Despite it being a challenging and explorative endeavour, AI offers exposome research the ability to make use of heterogenous, unstructured data collected for different purposes, and find a guided way through what’s relevant and what’s not. Much more research must be done on which models and tools to select for this type of work and how to evaluate the outcome correctly, but the huge potential for taking vast amount of data and narrowing them down to something of interest for further study, is a valuable opportunity.
AI has a great ability to identify patterns in data that are otherwise impossible to highlight, and may indicate relationships never explored before. However, unlike more traditional methods, the theoretical and mathematical foundations of these approaches are not fully formalized yet. As technologists and researchers, we need to find the right balance between exploration and thoroughness when adopting and exploring novel tools; ultimately, the goal is to provide tools that yield compelling results, and to address the gaps in theoretical foundations as the technology matures. One possibility that we are very excited about is the ability of AI to be assisted by providing context and knowledge to models that are otherwise data-driven. For example, we can tell the algorithms that a marker belongs to a gene that is part of certain metabolic pathways, or specify that some metabolic pathways are important in the metabolism of certain molecules.
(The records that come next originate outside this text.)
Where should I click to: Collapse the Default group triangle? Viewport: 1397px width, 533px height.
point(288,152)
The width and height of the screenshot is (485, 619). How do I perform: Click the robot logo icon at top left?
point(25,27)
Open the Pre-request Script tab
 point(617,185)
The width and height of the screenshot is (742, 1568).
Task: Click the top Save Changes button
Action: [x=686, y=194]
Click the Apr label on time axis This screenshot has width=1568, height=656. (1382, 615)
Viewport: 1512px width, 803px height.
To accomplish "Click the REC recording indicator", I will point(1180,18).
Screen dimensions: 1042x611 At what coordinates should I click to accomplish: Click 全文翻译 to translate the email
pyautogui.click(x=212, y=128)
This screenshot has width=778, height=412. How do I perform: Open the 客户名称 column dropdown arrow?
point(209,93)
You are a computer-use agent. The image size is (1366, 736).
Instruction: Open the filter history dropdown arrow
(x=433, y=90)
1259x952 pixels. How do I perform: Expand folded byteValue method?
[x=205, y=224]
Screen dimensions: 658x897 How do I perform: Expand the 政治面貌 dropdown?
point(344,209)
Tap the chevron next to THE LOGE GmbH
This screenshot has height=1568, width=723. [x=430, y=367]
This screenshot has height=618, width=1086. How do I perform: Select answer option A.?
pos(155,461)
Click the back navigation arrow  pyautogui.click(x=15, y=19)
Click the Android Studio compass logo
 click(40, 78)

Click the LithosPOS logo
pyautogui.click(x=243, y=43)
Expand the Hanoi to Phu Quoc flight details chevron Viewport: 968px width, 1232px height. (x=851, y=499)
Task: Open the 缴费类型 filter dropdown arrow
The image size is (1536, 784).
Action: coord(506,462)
Thus, we can use context and relation to optimize the outcome, so the AI’s response is not only based on the data, but also on existing knowledge about which mechanisms are related to inflammatory diseases, exploring these relationships at different levels.
Best practices for data-driven AI research projects
“Companies, organizations, and scientists holding databanks and other valuable data need to prioritize identifying which questions and answers are within reach and what kind of proof is needed to trust the models’ outcome. We need to work towards an aim where those who deliver the data can rely on the results that AI returns. These models have enormous strengths in some areas but also a lot of weaknesses. Therefore, we need to be more specific on the questions we want answered to ensure we don’t waste too much time and resources, especially when pioneering the field”, says Kastaniegaard.
For a funding agency like the European Commission, it could be important to consider investing in different categories of AI development. We have on one hand the development of classifiers to determine biological stages, like diagnostic models, where assigning thresholds for limitation on data size and quality is more measurable as we need to achieve high predictive accuracy. On the other hand, we wish to enable research projects like EXIMIOUS to utilize AI models to actually filter through enormous amounts of data to identify relevant associations. Here, too many restrictions and regulations could inhibit the research and the pioneering of the field.
As Kastaniegaard rounds up, “We want researchers to start testing many different types of approaches to evaluate AI models, and we need to assess the limitation on the explainable tools as well”. He urges not to limit that and instead get a great understanding of what questions lie in AI models’ different categories and uses.